Springtime in Marin

It’s officially spring and there’s no better way to welcome this season of sweet surprises and abundant beginnings than discovering ten new gardens in two of Marin’s most charming towns.

In Mill Valley, great gardens, interesting interiors and hometown history come together for the Gardens, Art and Architecture Tour XIII on April 26, sponsored by the Outdoor Art Club of Mill Valley. That’s when visitors can step in for a look at five Mill Valley landscaped spaces, including a sun-filled garden of roses and lemons, a European villa with climbing blossoms and bay views, a modern house built around a hundred-year-old cottage, a Japanese garden and an outdoor living area designed with playful abandon.
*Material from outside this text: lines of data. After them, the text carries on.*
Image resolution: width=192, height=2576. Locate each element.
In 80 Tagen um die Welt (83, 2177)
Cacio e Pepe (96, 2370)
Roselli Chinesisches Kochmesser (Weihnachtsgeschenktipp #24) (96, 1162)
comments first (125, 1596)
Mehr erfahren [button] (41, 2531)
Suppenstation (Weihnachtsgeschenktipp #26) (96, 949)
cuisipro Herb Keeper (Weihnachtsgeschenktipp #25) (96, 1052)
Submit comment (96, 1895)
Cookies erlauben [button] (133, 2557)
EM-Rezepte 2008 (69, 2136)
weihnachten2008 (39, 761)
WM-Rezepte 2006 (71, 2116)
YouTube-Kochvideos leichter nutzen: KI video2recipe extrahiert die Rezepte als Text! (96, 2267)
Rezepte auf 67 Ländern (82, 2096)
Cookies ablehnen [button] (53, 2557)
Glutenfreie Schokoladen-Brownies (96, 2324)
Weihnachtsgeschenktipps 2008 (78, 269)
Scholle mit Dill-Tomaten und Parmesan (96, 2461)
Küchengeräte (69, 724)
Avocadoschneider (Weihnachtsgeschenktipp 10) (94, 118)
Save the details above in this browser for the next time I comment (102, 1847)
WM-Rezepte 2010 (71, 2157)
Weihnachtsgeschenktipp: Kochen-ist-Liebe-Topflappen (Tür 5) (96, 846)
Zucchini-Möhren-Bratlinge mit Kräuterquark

On May 5, Ross offers up five of its own loveliest idyllic retreats—a sprawling natural habitat, a Japanese-inspired estate, a modern space, a serene landscape and a whimsical terraced garden—in its 11th annual Beyond the Garden Gate Tour.

MILL VALLEY MAGIC
Leading Bay Area hand surgeon Leonard Gordon may be more widely known for his deftness in the delicate repair of limbs than the garden he designed for his family’s home in Cascade Canyon, but his creativity is apparent in both pursuits.
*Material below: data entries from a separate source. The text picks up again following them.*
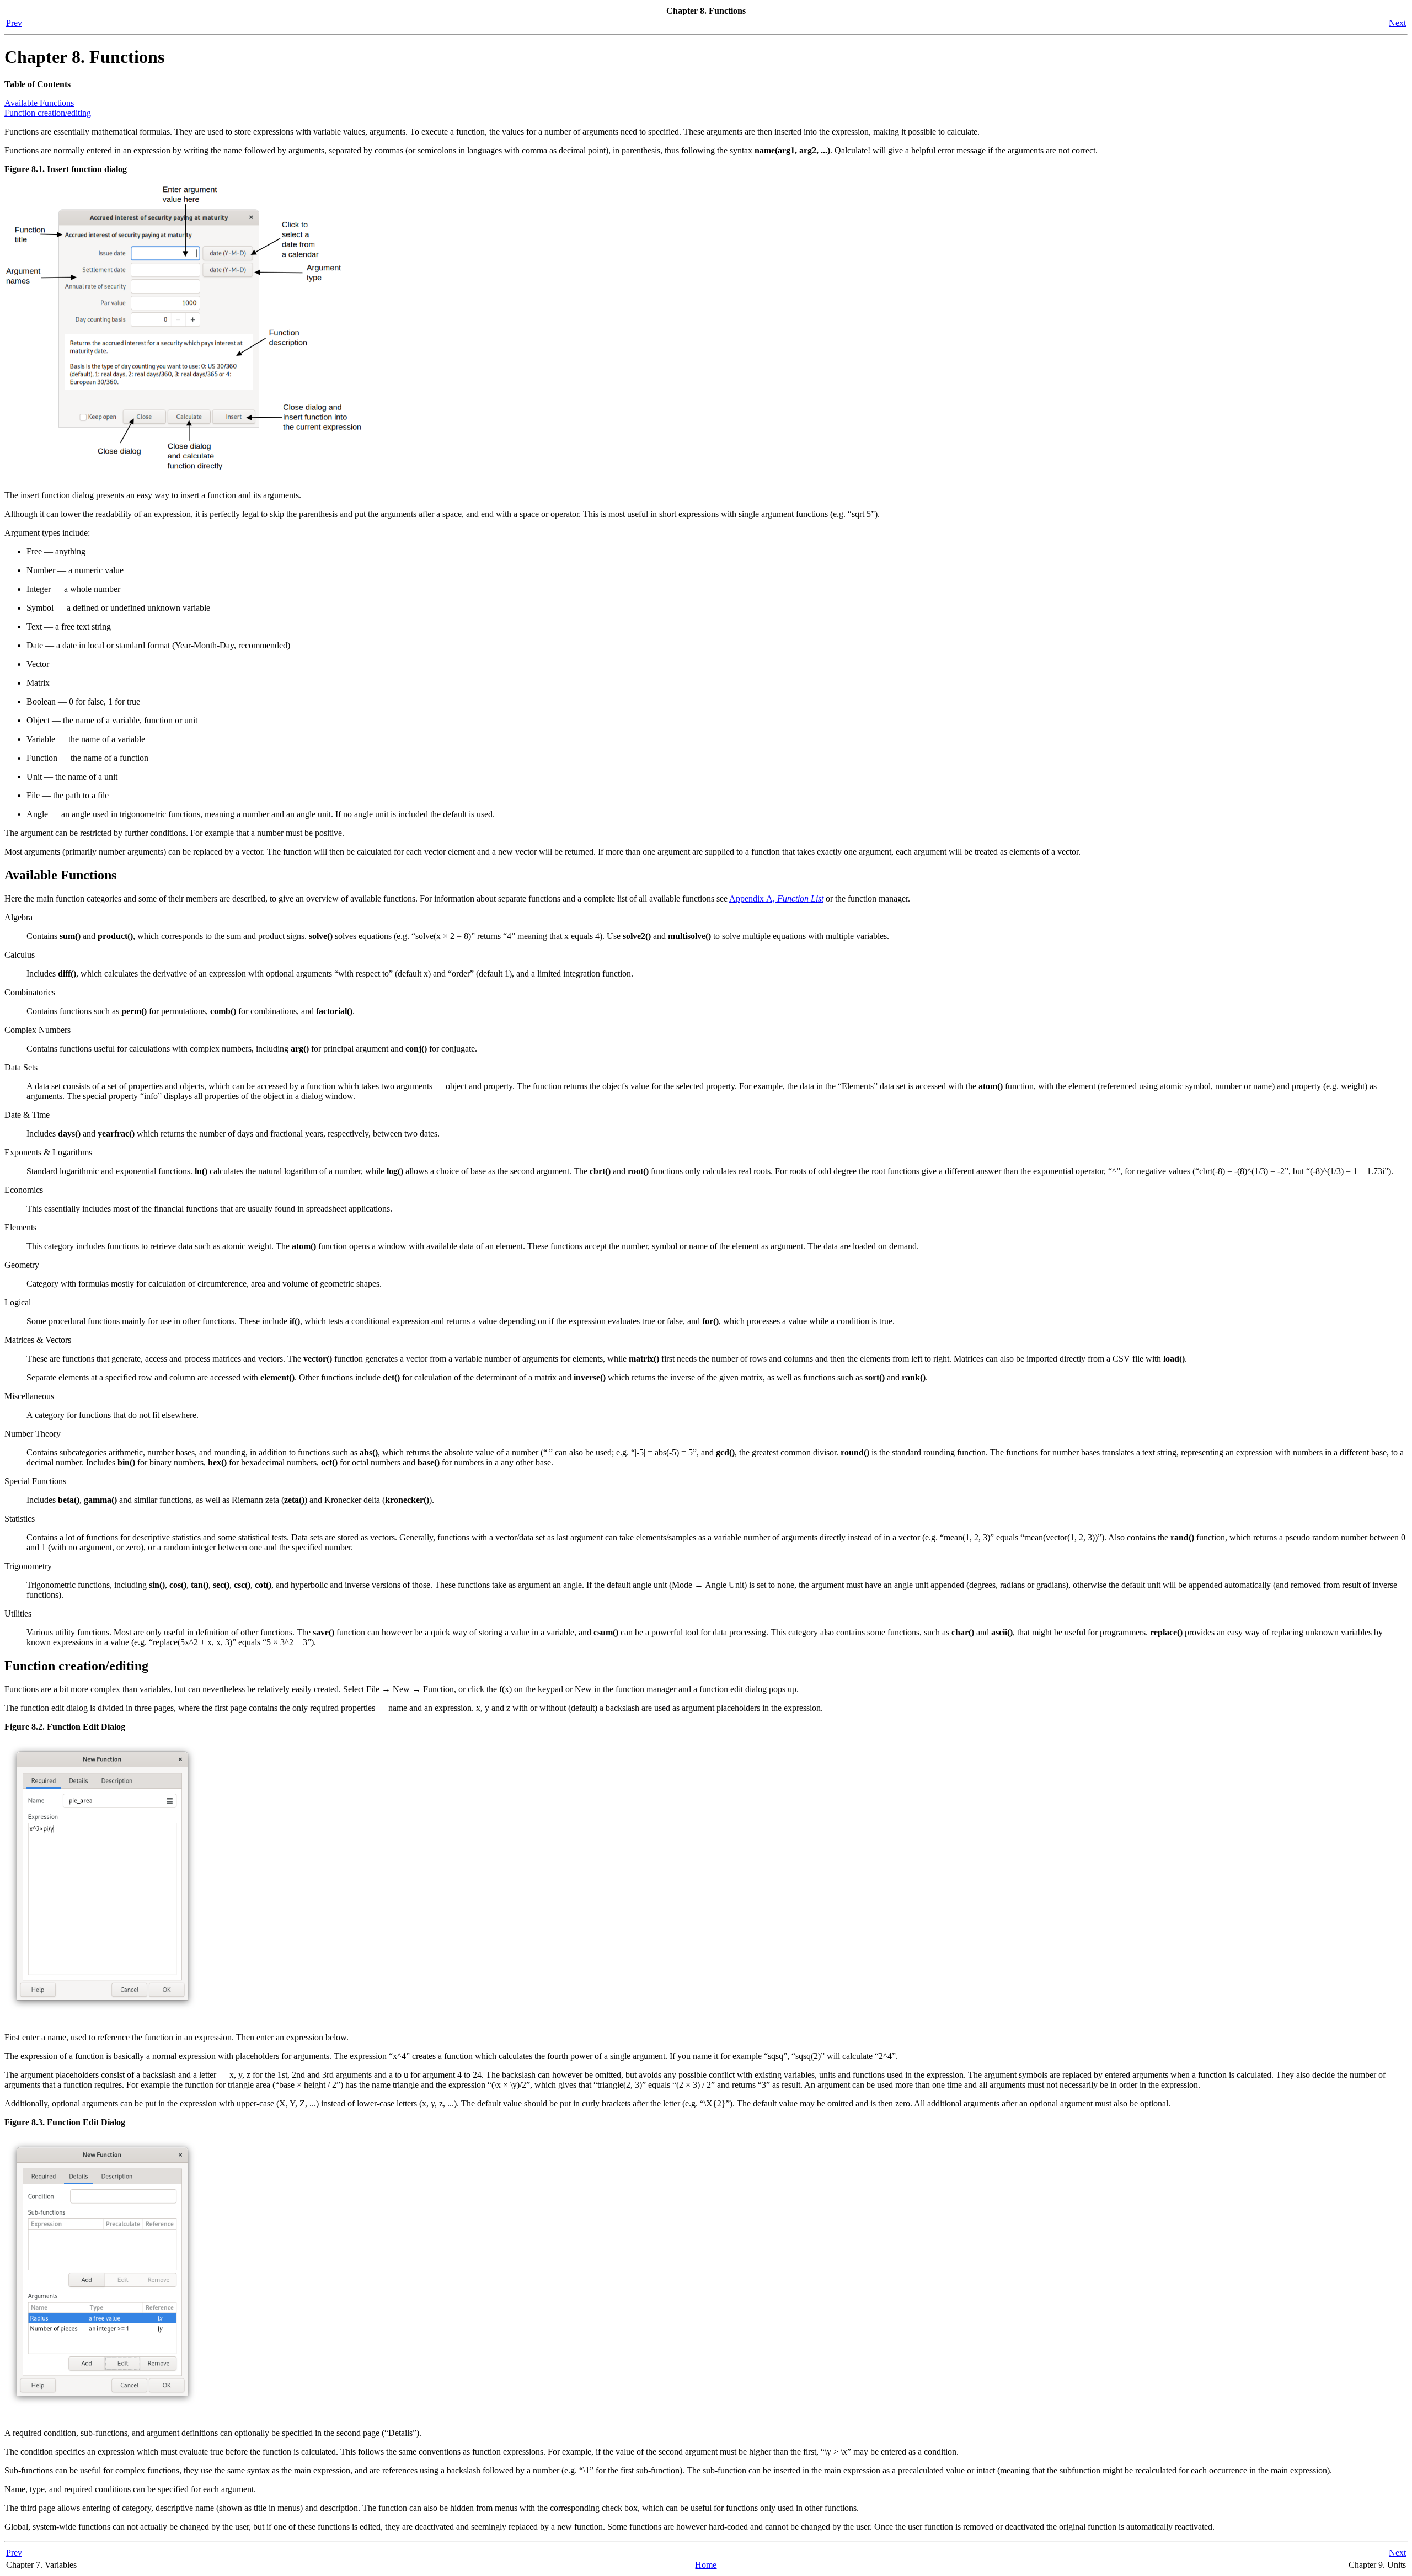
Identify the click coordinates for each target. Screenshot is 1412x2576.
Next (1397, 23)
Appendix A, (776, 898)
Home (705, 2564)
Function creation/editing (47, 113)
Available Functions (39, 103)
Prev (14, 23)
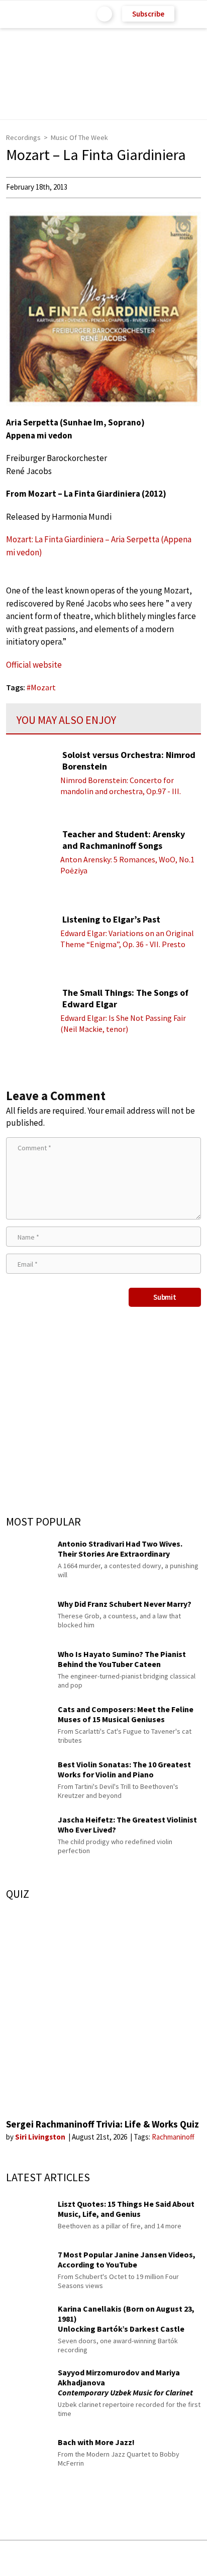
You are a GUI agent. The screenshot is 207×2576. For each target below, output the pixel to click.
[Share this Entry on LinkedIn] (149, 2558)
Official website (34, 664)
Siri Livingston (41, 2137)
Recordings (23, 137)
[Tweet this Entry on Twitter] (119, 2558)
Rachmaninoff (173, 2137)
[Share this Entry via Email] (24, 2558)
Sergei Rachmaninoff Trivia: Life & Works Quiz (102, 2124)
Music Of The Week (79, 137)
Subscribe (148, 14)
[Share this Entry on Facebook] (87, 2558)
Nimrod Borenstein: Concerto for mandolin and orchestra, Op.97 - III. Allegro (120, 791)
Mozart (43, 687)
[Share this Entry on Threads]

Here, on nearly two acres notable for harboring Marin’s largest privately owned redwood ring, Gordon has developed an outdoor space that is both functional and playful.
The requisite swimming pool, hot tub, waterfall, guest house and tennis court might be on the checklist of any estate, but do any others have a custom-built tree house, wired for electricity and equipped with a television? This one does. It also has an Alice in Wonderland–style checkerboard path composed of green slate and baby tears leading to the tennis court, inspirational mottoes posted over various entrances and a pair of rare spiraling Aloe polyphylla succulents from South Africa flanking the portico that are mirror images of each other.

This is where the Gordon garden takes a markedly different turn from others, and for him, it’s all about imaginative touches. “I wanted to make it both magical and romantic because romance rules the world and magic allows it to happen,” he says.

He drafted garden plans for a year, trekked to nurseries every weekend, consulted informally with horticulturists, and discussed ideas with friends and noted garden designers Topher Delaney and Andy Cochran. Gordon finally settled on a design that would fulfill his sense of fantasy and fit in with his home, a wood-shingle structure built in 1893 from Sears Roebuck plans.

Although the house has since been modernized and enlarged to 5,000 square feet, the basic structure is still true to the original and will be open to tour-takers. Gordon’s wife, Chandra, collaborated with Sausalito designer artist Mary Lou D’Auray to renovate the home last year. The whimsical, contemporary interior juxtaposed with the classic exterior is the first surprise.

The second surprise is the bold color palette. Celadon, cinnabar and mustard, all inspired by the hues in the French foyer rug, are found in each of the common rooms. “We wanted a cohesive sense of color,” Chandra Gordon says. “Oddly enough, the truly centering color is the black that is seen in virtually every room. Now, I just have the greatest sense of peace in my home. Everywhere I look, my eye is pleased.”

Leonard Gordon’s inspiration for the garden was to create outdoor rooms that mirrored those inside. The outdoor kitchen-and-breakfast space, for example, reflects the geometry of its indoor sibling and is outfitted with a barbecue, refrigerator, ice-maker and sink near an arbor-covered dining table. A rushing waterfall, formed by river stones from Healdsburg and designed by Gordon, adds movement and sound in the adjoining vegetable garden and makes this space one of his favorites.

From the indoor living room, he can see his outdoor living and dining room composed of tall redwoods that surround a dining table, around which his family gathers each year to celebrate Father’s Day. He made the Italian-style stone fossil table himself, carving out a built-in planter that he fills with bonsai, small ferns or begonias. “It’s an elf table,” he says playfully. “I can imagine little hobbits around it.”

In this outdoor universe, Gordon sees the Australian and Tasmanian fern-filled garden as the sitting room and the driveway’s circle of eight espaliered tulip trees and three white dove trees as the foyer.

While masses of banksia roses, Rosa chinensis and climbing hydrangea do cover the tennis-court wall and vie for attention with the arbors of Cecile Bruner roses, espaliered lemon trees and native iris, it’s primarily “not a garden of color, but rather one with different textures and various shades of greens,” Gordon points out. And that suits the resident leprechaun just fine.

Image 2:  Buddha statue creates a Zenlike pool environment.